Monday, September 29, 2003

WHEN STRANGERS MARRY (1944--aka BETRAYED)

A Poverty Row B-noir that can hold its own up against most any 40's B-film from Warners or RKO. In the opening, Dick Elliott plays a drunken conventioneer in a papier-mache lion's mask who carelessly throws around a lot of money at a hotel bar in Philadelphia. We see a man (from behind) chat up the drunk. Next morning, Elliott is found dead (in the lion mask) by the maid. Meanwhile, Kim Hunter, a young newlywed from Ohio, has arrived in New York City to meet her husband (Dean Jagger), a salesman who was supposed to show up there from Philadelphia. They married in a hurry, after only three dates, and when he doesn't show up, she confides in an old boyfriend (Robert Mitchum) who is coincidentally staying in the same hotel she's in. Jagger eventually shows up but is acting strange, like he's hiding something. The plot takes a few twists from there, some predictable, some not, to a satisfying ending.
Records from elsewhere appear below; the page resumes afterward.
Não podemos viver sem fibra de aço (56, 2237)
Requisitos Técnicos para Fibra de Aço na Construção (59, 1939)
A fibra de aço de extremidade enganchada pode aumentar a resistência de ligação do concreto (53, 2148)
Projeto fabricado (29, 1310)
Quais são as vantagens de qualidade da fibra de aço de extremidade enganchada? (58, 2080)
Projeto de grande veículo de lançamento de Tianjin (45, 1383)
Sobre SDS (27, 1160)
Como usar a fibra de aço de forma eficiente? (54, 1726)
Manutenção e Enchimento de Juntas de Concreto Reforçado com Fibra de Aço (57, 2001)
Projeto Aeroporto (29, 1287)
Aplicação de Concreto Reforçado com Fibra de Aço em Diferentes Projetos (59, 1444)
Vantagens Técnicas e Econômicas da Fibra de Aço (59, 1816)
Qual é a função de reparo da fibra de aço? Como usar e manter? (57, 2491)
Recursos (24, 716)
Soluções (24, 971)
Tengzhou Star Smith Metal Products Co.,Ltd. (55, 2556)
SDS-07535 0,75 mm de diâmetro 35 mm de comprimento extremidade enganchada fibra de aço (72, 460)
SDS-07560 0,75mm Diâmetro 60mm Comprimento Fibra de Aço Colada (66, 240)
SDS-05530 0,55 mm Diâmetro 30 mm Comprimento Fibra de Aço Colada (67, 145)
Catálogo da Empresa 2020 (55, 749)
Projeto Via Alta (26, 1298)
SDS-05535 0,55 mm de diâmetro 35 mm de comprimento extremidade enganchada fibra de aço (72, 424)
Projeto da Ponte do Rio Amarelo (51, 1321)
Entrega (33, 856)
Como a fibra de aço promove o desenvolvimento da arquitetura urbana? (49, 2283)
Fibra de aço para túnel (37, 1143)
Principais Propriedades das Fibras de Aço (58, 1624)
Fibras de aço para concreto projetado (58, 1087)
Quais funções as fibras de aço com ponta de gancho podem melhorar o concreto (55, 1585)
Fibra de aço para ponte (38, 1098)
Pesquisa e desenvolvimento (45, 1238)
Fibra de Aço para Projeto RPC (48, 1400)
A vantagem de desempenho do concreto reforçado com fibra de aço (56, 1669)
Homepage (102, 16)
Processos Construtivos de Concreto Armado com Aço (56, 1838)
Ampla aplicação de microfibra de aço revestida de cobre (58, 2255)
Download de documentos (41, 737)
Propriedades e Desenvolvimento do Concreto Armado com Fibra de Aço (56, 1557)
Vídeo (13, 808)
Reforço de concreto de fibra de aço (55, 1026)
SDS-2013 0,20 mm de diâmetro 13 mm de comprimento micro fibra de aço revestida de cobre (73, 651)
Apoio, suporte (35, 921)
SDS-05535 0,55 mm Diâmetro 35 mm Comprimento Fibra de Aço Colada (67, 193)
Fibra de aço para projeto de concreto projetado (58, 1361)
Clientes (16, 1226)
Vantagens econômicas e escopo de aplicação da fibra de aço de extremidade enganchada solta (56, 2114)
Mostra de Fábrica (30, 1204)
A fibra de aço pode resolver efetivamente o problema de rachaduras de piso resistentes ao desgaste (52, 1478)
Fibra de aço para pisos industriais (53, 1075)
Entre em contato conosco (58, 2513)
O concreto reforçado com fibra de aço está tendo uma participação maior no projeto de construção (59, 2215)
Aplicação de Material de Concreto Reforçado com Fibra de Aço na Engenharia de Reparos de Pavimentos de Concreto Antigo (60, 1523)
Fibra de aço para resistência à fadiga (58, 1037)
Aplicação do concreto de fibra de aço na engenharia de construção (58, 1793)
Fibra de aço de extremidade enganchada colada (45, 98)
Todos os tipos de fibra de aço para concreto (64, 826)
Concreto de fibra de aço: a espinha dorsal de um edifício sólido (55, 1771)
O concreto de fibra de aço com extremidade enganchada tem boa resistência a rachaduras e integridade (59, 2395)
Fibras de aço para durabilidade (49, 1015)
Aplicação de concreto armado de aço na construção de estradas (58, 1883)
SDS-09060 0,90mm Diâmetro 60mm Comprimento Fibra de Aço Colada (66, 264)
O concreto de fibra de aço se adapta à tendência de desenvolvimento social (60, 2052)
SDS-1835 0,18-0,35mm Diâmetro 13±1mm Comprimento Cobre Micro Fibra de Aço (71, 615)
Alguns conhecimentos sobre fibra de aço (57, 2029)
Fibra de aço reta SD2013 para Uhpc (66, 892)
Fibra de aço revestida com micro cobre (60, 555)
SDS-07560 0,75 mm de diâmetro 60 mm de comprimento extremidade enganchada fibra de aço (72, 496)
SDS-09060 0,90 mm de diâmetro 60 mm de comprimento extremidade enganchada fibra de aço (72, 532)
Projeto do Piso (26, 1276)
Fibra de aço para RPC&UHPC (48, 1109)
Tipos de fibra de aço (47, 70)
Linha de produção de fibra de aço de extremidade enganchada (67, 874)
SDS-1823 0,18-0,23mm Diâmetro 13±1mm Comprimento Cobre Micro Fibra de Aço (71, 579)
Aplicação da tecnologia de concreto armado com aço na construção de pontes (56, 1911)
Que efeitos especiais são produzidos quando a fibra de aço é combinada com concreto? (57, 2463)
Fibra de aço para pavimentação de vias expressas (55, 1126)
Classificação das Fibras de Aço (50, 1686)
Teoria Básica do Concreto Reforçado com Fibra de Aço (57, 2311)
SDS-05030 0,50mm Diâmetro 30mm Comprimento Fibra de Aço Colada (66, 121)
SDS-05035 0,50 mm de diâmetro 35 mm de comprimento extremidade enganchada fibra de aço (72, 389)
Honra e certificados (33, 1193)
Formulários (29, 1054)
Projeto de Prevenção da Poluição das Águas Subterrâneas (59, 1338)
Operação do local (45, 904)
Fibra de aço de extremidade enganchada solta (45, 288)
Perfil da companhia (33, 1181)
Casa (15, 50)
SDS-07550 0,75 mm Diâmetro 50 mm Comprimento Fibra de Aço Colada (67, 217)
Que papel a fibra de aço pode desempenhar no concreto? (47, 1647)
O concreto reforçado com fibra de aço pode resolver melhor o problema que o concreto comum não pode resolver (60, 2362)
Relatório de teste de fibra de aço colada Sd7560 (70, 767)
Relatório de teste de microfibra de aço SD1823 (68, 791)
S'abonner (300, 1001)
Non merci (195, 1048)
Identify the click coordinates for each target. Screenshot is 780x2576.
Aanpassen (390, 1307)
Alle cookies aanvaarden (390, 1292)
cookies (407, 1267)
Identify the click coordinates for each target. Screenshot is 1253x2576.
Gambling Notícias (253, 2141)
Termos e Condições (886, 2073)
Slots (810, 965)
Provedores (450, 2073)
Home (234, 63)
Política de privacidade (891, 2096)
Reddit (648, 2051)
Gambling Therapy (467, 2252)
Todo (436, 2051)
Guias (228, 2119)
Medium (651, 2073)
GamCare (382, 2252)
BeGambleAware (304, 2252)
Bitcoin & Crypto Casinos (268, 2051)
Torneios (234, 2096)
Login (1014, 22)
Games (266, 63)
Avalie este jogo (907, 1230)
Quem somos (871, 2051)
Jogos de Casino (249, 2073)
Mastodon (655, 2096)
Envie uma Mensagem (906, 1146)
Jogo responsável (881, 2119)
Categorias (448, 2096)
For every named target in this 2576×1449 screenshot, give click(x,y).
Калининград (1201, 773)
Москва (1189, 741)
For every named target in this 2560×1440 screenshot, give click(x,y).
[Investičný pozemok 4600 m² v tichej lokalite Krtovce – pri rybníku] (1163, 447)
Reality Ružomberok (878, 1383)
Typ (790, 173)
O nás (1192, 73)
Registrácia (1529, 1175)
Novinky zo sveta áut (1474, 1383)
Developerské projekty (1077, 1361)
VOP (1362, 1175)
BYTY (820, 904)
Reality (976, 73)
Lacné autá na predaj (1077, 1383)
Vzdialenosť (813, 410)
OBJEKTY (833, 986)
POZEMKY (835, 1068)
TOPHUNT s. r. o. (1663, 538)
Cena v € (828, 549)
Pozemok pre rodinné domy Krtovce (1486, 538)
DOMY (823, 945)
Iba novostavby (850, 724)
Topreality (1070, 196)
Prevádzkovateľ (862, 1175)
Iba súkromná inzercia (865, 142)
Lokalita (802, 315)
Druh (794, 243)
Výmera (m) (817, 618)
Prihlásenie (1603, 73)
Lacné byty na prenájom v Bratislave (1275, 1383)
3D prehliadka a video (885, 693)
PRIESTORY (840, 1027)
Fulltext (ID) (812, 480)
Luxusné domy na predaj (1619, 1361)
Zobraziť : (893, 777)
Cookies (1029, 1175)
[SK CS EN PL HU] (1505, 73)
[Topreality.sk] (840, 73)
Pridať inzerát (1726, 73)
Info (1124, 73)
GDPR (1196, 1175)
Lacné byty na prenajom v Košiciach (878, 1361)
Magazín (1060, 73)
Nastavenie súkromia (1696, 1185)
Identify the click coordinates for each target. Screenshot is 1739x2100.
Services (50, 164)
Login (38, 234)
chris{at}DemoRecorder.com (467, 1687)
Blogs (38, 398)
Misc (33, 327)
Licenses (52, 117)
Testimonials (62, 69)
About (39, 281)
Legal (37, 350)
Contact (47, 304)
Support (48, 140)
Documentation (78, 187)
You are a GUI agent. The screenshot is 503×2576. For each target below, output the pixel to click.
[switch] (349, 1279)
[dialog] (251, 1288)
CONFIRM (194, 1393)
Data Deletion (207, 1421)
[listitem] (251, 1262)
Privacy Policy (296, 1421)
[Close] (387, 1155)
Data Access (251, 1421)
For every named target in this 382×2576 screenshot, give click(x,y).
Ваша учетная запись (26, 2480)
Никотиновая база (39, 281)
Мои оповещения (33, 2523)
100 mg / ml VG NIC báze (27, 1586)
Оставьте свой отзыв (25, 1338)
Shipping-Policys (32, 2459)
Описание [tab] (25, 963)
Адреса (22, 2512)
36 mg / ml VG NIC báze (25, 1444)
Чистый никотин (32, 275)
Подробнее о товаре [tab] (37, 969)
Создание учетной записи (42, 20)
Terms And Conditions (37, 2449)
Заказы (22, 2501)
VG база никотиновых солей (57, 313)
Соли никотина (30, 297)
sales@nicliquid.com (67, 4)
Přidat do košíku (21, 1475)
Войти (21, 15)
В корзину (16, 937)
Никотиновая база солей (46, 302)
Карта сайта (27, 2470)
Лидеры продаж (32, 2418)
For such a cheap and quickly made film, it looks pretty good, making the best of limited sets and a small cast. The single best set is of a Harlem dance club populated with many extras and a joyous dancing couple who get the spotlight for a minute, in a scene that really doesn't have much to do with the plot, but does add some interesting atmosphere. Noir conventions like jazzy music, dark streets, and blinking neon signs are present. The climax involves a Hitchcockian scene of a crucial letter stuck in a mail drop. The actors (who all went on to bigger things) are good, though the characterizations, especially of the two men, leave much to be desired, a problem of writing, not acting. In a nifty in-joke scene, Hunter uses a photo of the movie's director, William Castle, as a decoy for the cops. Neil Hamilton (Commissioner Gordon on TV's "Batman") plays a cop; Elliott, the dead man, played the mayor of Mayberry on "The Andy Griffith Show." Not necessarily one to hunt down, but a pleasant surprise if you run across it on cable (as I did, on Encore Mystery).